INPUT FOR THIS TASK Block Start
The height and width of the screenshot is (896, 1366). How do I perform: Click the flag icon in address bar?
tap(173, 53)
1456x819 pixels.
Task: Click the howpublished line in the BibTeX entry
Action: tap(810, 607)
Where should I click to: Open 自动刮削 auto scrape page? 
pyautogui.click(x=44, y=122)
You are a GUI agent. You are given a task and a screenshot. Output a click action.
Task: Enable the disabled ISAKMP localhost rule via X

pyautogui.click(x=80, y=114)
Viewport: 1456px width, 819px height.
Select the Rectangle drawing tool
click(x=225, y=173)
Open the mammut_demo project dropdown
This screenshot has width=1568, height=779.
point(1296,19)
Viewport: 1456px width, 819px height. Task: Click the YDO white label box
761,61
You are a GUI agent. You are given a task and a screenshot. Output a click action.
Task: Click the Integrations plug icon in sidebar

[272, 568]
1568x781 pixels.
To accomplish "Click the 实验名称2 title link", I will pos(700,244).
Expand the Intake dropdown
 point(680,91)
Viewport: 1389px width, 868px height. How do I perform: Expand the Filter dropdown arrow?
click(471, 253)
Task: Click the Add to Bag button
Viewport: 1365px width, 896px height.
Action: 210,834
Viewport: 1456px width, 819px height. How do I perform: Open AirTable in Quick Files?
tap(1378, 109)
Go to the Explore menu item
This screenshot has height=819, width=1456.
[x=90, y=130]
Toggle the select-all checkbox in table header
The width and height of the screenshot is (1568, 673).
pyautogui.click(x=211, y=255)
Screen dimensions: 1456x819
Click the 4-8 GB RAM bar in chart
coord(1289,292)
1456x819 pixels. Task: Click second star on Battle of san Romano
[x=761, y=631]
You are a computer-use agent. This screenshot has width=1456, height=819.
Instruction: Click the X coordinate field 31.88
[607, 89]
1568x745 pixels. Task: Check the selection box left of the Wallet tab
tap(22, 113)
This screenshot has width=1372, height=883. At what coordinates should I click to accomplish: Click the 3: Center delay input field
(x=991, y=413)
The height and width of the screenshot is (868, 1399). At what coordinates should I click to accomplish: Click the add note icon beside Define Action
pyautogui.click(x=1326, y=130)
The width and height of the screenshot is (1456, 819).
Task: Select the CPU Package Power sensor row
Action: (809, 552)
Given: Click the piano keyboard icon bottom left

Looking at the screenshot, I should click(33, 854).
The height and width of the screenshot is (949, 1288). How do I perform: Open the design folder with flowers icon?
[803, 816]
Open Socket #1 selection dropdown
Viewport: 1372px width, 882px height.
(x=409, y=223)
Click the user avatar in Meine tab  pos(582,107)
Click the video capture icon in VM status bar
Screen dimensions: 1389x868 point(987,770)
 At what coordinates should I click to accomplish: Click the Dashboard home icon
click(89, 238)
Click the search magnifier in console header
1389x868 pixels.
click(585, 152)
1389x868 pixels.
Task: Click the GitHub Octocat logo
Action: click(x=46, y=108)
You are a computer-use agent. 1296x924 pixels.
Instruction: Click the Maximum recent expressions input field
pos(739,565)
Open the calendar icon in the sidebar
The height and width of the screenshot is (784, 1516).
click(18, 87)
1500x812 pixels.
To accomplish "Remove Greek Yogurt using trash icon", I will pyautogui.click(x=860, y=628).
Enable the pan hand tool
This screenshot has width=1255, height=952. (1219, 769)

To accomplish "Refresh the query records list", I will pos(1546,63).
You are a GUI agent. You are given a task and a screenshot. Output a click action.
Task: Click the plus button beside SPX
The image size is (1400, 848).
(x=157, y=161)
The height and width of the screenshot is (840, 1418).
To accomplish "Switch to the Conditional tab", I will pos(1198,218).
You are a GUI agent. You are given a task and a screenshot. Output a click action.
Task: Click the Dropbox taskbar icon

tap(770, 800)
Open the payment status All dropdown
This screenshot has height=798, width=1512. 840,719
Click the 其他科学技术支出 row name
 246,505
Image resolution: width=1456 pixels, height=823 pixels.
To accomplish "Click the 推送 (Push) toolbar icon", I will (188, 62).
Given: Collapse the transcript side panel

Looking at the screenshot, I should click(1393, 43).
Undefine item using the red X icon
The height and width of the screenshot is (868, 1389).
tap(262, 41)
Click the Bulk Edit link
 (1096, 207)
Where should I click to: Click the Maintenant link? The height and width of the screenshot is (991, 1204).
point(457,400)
INPUT FOR THIS TASK Block End
Only a number should be given: the count of lines above that contain the word "using".

[EXERCISE SOLUTION]: 2